To "deny this fundamental freedom on so unsupportable a basis as racial classifications," Chief Justice Earl Warren wrote, was "directly subversive of the principle of equality at the heart of the Fourteenth Amendment." In short, "under our Constitution, the freedom to marry, or not marry, a person of another race resides with the individual, and cannot be infringed by the State."

Good ol' Justice Kennedy.

In Obergefell v. Hodges, the Due Process Clause is exactly what Judge Kennedy ended up referencing:

Under the Due Process Clause of the Fourteenth Amendment, no State shall 'deprive any person of life, liberty, or property, without due process of law.' The fundamental liberties protected by this Clause include most of the rights enumerated in the Bill of Rights

So basically, denying marriage to anyone is depriving a bunch of American citizens the freedom to marry without due process of law. Obergefell v. Hodges is that due process. And as five out of nine Supreme Court judges decided, denying gay couples the right to marriage is not equal treatment under the law.

Gay Marriage and the Constitution

So, back to Justice John Roberts' claim that marriage is not a Constitutional issue. Is it? Well, maybe it wasn't when the very first cavemen were getting hitched and buying their very first caves together.
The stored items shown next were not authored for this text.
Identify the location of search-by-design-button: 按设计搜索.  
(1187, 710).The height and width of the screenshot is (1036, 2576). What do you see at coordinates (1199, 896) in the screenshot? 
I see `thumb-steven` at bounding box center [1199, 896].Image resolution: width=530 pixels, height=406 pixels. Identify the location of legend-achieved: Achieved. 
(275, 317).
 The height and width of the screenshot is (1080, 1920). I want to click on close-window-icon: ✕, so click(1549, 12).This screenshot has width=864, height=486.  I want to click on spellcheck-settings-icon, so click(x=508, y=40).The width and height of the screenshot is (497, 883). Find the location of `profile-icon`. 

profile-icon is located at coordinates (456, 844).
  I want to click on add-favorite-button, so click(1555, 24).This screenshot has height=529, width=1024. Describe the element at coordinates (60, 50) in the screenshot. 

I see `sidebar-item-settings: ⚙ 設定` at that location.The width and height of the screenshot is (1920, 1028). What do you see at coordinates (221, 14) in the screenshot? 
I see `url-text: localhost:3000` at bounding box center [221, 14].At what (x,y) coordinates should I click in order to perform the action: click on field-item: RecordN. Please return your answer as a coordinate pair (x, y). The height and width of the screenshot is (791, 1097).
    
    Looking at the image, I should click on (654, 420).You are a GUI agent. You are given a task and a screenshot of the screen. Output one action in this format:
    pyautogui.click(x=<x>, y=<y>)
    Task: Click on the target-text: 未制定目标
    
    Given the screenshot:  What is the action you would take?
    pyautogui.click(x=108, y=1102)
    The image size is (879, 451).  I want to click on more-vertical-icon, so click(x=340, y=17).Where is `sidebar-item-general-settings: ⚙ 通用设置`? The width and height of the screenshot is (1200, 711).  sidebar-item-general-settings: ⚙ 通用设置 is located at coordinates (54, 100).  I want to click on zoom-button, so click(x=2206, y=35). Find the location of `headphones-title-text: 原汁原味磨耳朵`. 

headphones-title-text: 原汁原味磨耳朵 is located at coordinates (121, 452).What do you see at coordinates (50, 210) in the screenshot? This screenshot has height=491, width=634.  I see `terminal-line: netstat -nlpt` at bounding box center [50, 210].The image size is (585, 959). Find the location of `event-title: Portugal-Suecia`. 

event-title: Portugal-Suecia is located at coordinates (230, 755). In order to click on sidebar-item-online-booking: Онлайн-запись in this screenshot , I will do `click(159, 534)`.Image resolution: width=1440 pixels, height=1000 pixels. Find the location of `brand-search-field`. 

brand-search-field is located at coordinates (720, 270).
Let's state the obvious. Marriage wasn't a Constitutional issue before the Constitution existed. Nowadays, the government gives out marriage licenses and provides tax benefits and incentives to married couples. The government has definitely involved itself in the issue of marriage.

But is marriage a right or a privilege? The debate rages on, but five out of nine Supreme Court justices definitely say it's a right—a right that can't be denied to someone based on sexual orientation.